Here's one link: https://saas.shopsite.com/tug2/tugrenewal.html

But you might want to wait until you receive an email renewal notice.  If you have credits toward a membership extension, you can ask to apply those before paying.

Dave


----------



## TUGBrian (Oct 31, 2019)

please be sure to check your spam/junk email...if you expire in november you would have already been sent a renewal email reminder with a link to renew (or use the one above dave provided)

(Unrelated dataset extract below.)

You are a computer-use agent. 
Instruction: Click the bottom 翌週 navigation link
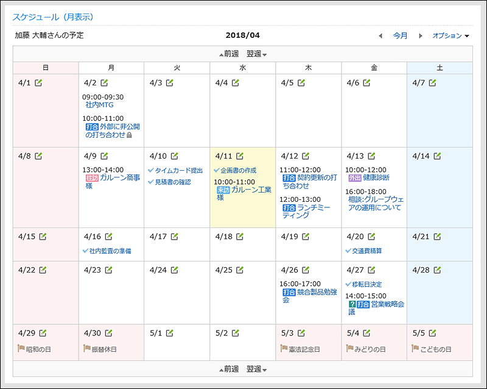tap(254, 369)
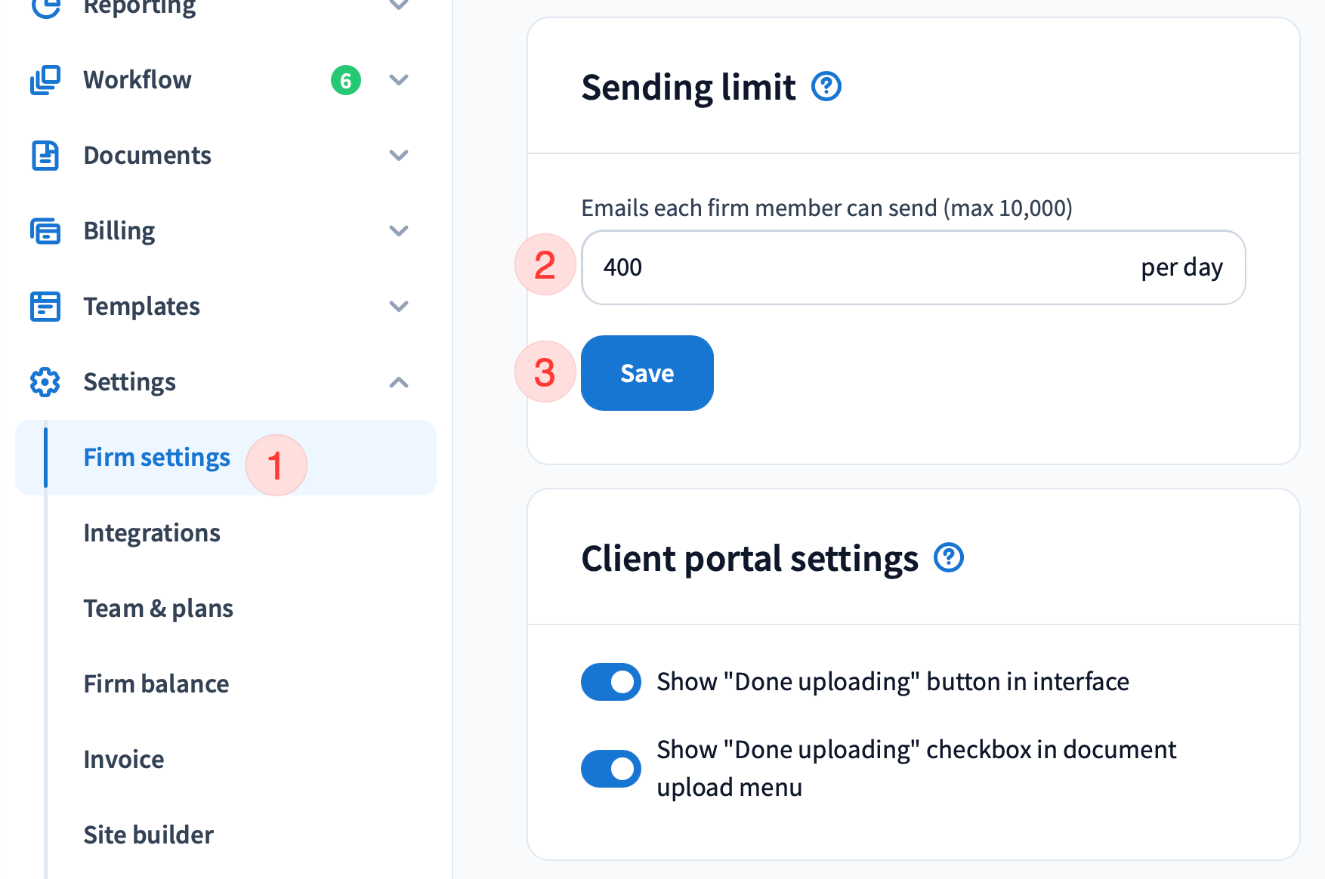
Task: Click the Billing sidebar icon
Action: click(x=45, y=231)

also logging into tug2.com should give you a notice at the top of the page that your membership expires in less than 30 days with a link to the renewal page.


----------



## Makai Guy (Nov 1, 2019)

To be sure you receive communications like renewal notices, make sure the email address for your TUG member account,  not just your TUGBBS account, is up to date.

How to update TUG member email address


----------



## Suesue1738 (Nov 3, 2019)

Thank you all.  I went to the link that Dave sent and paid for a 3 year renewal.  Thanks so much.  Evidently I jumped the gun a bit.  My membership doesn't expire until December 28, 2019.  (I'm sure that is why I didn't receive a renewal notice....It's not time yet!)  Last time I let it expire and then had to set up a whole new user name and password, so I wanted to make sure I renewed in time.  Thank you all for your help!


----------



## bbodb1 (Nov 3, 2019)

Suesue1738 said:


> Thank you all.  I went to the link that Dave sent and paid for a 3 year renewal.  Thanks so much.  Evidently I jumped the gun a bit.  My membership doesn't expire until December 28, 2019.  (I'm sure that is why I didn't receive a renewal notice....It's not time yet!)  Last time I let it expire and then had to set up a whole new user name and password, so I wanted to make sure I renewed in time.  Thank you all for your help!

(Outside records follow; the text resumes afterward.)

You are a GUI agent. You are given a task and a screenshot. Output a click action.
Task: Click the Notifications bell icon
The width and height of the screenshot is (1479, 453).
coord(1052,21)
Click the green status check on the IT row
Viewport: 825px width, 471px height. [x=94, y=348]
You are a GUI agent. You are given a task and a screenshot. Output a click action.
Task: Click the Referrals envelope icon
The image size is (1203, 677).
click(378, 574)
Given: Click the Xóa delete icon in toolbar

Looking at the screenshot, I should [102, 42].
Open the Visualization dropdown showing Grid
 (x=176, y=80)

You mean you don't want a user name of Suesuesue1738?


----------



## TUGBrian (Nov 4, 2019)

no worries!  we tack on 3 years to whatever your expiration date already is...so you wont lose any time =)


----------



## stmartinfan (Nov 5, 2019)

Just renewed after getting my reminder email.  It was easy and I always consider it money well spent!


----------



## bbodb1 (Nov 5, 2019)

stmartinfan said:


> Just renewed after getting my reminder email.  It was easy and I always consider it money well spent!



_Don't forget that one can contribute meaningful reviews to TUG's ever growing database of timeshare stay experience knowledge and use those credits against yearly membership dues too!_


----------



## controller1 (Jul 28, 2020)

Where can I find the status of my TUG membership such as my renewal date?


----------



## Luanne (Jul 28, 2020)

controller1 said:


> Where can I find the status of my TUG membership such as my renewal date?


I had to search to find this:

https://tugbbs.com/forums/threads/tug-membership-renewal-expiration-date.161241/


----------



## controller1 (Jul 28, 2020)

@Luanne THANKS so much! I guess I didn't search enough! Looks like I paid for three years when I renewed.


----------